It’s a universally accepted truth that everything tastes better when you are drunk. While some might flock to an entire stick of frozen garlic bread and others to a doner kebab smothered in garlic mayonnaise and regret, my plan of attack is most often fried chicken. There’s little to go wrong with a piece of chook garbed in a crisp, well-seasoned coating, consumed from a grease-stained paper box curbside. My penchant is hardly revolutionary – there are 8,000 chicken shops in the capital, roughly equating to one for every thousand Londoners. In fact, there are only three UK postcode districts without a chicken shop, all of which are located on remote Scottish islands. Poor souls.
As it’s the foodism drinks issue, it seems fitting to bestow my favourite fried chicken recipe that you too can enjoy with several lagers. It’s loosely inspired by chicken karaage, a boneless Japanese style of fried chicken that uses potato starch as a coating and is so unbelievably moreish you’ll find yourself eating it like a bowl of popcorn. It’s typically served in izakayas – the Japanese take on a pub where people pile in after work for cold beers and bite-sized snacks.
What makes this chicken so delicious is the overnight marinade and double fry, but most of all, the makrut lime salt that coats each piece. I adore the flavour of lime leaves; their fragrance is irreplaceable and can’t be emulated with any other herb. My love affair with these leaves has existed since early childhood, rather unromantically sparked by years reared on ready meals – specifically the Waitrose Thai red curry, which was infused with a healthy dose of makrut might.

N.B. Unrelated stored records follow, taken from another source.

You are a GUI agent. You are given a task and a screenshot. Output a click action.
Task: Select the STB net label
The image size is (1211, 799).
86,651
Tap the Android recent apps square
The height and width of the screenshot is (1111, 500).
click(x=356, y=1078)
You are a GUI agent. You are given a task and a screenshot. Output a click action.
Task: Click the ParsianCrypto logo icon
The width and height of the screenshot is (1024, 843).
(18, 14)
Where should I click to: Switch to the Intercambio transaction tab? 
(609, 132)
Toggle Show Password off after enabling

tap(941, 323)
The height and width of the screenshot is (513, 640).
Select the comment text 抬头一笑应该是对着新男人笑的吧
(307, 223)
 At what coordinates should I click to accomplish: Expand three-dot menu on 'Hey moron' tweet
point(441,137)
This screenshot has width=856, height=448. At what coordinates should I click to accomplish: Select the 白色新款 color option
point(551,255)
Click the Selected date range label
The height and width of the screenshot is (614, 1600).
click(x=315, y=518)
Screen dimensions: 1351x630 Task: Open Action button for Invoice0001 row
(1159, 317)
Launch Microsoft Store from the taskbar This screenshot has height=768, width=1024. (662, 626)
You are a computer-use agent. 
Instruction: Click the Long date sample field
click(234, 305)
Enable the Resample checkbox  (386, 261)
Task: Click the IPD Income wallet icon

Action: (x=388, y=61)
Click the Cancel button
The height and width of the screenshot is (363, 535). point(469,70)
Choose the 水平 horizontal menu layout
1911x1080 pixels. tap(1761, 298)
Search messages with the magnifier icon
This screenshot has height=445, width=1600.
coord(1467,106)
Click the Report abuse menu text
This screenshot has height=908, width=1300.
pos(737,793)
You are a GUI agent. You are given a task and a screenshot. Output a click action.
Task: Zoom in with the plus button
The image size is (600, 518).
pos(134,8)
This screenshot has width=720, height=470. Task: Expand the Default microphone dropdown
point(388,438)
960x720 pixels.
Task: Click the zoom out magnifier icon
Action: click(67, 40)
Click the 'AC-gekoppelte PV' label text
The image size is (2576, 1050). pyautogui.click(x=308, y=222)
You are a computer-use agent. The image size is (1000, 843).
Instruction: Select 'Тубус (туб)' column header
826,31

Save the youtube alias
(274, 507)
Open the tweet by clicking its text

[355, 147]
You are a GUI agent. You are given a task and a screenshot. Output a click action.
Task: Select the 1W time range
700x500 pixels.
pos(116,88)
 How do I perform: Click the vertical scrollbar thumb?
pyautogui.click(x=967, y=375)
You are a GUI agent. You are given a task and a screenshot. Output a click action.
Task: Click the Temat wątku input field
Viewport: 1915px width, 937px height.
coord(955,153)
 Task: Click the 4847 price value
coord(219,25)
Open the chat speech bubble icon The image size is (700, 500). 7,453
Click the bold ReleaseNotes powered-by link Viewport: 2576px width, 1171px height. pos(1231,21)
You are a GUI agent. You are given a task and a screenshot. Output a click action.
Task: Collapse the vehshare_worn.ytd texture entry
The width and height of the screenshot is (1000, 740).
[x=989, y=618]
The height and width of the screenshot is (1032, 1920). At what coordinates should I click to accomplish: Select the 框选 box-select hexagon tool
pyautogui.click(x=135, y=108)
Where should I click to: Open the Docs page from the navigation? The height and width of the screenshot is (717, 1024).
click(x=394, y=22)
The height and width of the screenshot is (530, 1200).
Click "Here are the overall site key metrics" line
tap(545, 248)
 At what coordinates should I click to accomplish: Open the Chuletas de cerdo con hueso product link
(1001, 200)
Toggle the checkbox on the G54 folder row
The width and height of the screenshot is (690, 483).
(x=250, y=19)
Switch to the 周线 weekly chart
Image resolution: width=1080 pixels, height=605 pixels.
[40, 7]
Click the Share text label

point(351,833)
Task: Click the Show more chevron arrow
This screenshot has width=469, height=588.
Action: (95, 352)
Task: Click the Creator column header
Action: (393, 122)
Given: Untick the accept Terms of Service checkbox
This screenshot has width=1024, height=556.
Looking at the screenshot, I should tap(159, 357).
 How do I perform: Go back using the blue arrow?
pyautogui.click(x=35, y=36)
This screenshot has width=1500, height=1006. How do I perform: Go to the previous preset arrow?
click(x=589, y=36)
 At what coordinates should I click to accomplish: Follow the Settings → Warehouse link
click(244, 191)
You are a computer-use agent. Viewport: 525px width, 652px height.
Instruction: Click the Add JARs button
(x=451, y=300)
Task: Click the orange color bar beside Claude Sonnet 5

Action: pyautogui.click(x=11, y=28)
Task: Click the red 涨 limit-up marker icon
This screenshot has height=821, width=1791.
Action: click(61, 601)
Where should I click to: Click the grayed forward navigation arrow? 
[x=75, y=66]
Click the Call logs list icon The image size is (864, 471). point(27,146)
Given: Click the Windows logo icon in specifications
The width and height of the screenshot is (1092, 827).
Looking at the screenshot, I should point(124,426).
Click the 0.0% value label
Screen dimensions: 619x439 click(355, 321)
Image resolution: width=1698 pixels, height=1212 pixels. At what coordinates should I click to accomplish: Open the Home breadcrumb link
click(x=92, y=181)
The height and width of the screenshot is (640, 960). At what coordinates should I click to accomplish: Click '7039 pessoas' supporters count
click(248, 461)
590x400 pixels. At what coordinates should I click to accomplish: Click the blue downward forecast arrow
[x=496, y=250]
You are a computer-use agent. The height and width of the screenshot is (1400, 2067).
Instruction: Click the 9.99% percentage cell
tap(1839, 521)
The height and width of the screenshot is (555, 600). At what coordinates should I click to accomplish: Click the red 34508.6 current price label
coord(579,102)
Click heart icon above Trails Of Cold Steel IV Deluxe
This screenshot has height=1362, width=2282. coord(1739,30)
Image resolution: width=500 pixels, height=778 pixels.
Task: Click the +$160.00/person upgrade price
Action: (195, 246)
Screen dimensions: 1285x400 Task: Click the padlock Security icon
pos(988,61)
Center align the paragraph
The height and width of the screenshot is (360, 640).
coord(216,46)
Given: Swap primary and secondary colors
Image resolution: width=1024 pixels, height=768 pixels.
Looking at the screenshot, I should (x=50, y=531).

Lime leaves aren’t always sold in supermarkets, so I’ve developed an obsession with stockpiling them whenever I come across them, in a kind of hysterical Covid toilet-roll-hoarding fashion. The fixation became so intense last Christmas that I tucked two packets into my hand luggage in case I needed them on a family holiday to the south of France. Unsurprisingly, among the foie gras, cassoulet, oysters and Toulouse sausage, these leaves did not come in handy.